Saturday, March 15, 2008

Today I Miss You

It is been eleven years, but today I miss you.
I am feeling sentimental and tearing up too
Although I have come to realize the time was right
When God took you home leading you into the light.

At first I was angry and couldn’t understand
"Have faith and he will be healed" were the words of the preacher man
I thought I let you down when my prayers didn’t come true
But God’s will was done that day in you

You stood forgiven for all that you did
The wrongs you did when I was just a kid
You could stand before God knowing all was forgiven
Not worrying if you would once again turn to sin

But today as I go visit that plot of land
I can rest assured you are in God’s hand
So even though there are tears in my eyes
As I quietly try to hide my cries

I know that one day I will see you again
When I meet my Savior and hear the angel band.
I just didn’t know, didn't have a clue
That today I would still be missing you.

Tuesday, March 4, 2008

The Light

I have been reading a book by Christine Caine called Stop Acting Like a Christian and Just Be One. In one of the Chapters "Into All the World" she tells about her young daughter's fascination with flashlights. The little one would take the flashlight all around the house all day long while it was daylight running down the batteries. She draws a correlation to the church body and how we are to be the light of the world.

As I thought about her message, I saw a different picture. Just as her daughter liked to shine the light where things were already lit – we Christians spend so much of our time wasting our energy (The battery) where there is already light. We confine our ministry to the church instead of taking it out into the darkness of the world around us.

Don't get me wrong, there are needs within the church body that allow our light to be shown, and most of the time we spend all our time and all our energy shining the light around our church body. We are thinking that our light is so bright, but when it comes to the world around us we don't have the energy to minister.

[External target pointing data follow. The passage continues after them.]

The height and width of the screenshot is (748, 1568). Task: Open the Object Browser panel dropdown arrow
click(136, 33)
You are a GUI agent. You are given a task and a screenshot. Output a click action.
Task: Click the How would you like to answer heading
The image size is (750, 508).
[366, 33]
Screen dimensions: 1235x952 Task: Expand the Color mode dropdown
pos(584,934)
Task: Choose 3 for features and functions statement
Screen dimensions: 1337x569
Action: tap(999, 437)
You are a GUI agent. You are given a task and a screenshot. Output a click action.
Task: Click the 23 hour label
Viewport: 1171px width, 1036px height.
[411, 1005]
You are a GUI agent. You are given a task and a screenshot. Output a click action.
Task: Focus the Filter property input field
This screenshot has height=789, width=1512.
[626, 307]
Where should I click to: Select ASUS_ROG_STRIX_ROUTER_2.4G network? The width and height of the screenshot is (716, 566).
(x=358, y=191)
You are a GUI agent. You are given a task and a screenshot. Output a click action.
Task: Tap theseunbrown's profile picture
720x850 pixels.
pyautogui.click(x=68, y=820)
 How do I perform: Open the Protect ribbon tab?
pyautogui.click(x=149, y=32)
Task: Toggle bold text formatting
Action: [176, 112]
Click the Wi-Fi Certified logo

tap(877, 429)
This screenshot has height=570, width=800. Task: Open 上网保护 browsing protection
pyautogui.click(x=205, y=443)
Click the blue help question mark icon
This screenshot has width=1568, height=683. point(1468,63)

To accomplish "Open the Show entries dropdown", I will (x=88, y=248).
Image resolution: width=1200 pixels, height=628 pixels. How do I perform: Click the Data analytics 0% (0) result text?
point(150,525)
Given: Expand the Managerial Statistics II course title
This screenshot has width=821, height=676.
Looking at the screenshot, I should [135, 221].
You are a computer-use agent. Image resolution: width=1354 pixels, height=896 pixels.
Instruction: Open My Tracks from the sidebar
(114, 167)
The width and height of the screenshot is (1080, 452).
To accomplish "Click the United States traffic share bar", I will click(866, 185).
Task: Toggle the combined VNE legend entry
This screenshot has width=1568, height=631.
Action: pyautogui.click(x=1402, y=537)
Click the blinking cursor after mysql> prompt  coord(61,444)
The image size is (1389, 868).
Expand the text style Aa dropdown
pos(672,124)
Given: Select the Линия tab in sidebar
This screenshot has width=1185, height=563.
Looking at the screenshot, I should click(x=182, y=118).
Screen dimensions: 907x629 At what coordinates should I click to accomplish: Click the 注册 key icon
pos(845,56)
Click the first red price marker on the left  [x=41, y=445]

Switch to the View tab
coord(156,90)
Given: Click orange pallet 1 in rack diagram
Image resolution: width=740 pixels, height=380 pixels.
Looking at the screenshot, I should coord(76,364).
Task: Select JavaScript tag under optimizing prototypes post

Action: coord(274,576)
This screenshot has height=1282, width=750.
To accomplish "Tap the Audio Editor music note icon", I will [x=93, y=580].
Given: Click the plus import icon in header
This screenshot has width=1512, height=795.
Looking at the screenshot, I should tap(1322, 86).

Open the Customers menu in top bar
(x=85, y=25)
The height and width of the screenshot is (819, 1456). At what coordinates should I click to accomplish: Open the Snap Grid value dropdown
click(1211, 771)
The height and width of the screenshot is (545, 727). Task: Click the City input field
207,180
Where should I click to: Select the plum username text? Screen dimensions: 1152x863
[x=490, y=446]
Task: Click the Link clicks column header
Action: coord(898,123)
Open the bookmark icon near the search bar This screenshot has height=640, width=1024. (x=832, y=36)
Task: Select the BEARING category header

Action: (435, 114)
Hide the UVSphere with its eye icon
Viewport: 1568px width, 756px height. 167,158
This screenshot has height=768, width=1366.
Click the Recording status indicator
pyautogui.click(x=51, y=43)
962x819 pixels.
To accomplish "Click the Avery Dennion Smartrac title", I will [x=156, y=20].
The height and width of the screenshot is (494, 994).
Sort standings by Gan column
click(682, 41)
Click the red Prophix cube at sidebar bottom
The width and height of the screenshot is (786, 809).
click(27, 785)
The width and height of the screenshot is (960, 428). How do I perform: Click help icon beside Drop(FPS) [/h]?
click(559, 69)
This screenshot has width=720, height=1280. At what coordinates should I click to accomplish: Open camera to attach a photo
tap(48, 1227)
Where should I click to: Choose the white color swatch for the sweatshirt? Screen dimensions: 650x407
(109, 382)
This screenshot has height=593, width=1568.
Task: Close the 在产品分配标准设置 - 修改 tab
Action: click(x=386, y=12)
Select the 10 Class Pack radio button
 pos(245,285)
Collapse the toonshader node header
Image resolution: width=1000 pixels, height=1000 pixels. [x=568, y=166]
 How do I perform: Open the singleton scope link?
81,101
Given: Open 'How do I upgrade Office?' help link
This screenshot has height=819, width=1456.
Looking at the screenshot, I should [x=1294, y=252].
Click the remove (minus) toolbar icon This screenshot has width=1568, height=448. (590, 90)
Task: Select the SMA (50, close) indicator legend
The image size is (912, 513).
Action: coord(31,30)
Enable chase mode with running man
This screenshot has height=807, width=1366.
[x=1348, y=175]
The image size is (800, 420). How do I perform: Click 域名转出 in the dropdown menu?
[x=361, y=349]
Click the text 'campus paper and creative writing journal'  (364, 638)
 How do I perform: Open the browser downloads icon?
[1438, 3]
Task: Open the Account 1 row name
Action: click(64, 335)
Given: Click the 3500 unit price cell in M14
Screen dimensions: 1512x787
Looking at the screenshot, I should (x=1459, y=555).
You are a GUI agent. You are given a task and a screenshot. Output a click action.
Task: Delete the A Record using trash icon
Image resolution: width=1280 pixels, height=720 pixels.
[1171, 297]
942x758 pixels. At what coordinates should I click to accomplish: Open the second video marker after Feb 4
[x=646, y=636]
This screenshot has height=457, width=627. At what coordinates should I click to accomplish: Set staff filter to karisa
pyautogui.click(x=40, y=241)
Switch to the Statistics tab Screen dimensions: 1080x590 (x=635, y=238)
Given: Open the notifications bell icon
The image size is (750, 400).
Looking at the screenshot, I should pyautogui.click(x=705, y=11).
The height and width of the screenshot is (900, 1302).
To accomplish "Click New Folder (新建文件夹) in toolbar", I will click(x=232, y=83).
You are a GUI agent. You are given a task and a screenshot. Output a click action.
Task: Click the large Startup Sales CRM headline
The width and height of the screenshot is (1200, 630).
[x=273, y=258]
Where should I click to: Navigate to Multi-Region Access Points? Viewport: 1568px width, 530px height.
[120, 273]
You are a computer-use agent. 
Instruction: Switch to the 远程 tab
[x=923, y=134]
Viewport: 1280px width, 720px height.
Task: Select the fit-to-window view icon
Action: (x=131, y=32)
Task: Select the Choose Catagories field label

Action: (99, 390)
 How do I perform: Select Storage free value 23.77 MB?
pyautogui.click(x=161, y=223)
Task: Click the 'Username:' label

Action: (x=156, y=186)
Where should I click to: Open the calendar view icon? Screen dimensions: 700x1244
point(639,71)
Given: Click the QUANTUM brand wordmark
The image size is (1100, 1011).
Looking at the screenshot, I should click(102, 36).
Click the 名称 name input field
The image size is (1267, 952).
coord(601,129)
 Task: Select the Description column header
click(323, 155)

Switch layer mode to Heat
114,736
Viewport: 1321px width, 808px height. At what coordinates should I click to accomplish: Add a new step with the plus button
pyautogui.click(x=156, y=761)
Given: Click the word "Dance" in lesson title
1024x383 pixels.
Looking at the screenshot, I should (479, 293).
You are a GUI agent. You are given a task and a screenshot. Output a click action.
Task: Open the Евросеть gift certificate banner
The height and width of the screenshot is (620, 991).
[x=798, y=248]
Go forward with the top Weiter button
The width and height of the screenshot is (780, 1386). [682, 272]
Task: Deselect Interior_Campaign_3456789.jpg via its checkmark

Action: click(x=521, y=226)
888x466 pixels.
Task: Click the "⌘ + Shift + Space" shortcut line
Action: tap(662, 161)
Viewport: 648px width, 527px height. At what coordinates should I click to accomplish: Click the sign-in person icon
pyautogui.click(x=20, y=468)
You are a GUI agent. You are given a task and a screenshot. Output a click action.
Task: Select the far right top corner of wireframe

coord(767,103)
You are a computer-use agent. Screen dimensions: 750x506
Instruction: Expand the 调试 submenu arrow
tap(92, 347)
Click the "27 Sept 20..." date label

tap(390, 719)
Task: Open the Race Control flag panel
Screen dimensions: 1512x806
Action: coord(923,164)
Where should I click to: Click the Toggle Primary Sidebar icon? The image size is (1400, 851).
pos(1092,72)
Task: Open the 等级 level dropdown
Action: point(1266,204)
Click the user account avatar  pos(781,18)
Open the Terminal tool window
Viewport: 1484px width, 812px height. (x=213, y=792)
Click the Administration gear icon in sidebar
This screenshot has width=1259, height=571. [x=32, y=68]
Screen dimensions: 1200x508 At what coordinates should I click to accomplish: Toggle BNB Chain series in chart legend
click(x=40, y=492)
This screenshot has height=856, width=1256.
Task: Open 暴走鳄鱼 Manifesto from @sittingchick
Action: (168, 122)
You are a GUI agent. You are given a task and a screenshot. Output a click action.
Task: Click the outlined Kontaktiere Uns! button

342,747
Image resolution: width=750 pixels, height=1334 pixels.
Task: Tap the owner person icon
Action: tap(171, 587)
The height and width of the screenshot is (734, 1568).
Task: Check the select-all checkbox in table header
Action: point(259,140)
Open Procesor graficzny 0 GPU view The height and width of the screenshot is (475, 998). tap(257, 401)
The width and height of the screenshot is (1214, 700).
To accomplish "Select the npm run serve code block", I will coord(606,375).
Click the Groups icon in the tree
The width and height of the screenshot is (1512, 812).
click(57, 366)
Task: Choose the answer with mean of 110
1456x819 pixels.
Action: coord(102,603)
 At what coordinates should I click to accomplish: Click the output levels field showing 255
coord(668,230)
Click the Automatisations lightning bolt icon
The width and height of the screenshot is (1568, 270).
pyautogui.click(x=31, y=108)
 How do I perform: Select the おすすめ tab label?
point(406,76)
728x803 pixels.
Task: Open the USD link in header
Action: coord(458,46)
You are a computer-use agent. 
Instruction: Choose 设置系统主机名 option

We should just open the door and shine it outside and truly illuminate the world around us. We need to bring in the world around us, into the light and out of the darkness.

I want to be a light in the darkness. I want my light to shine at church. I want my light to shine within my family. I want my light to shine in world around me. I want to draw others into the light. Not to glorify myself, but to glorify God.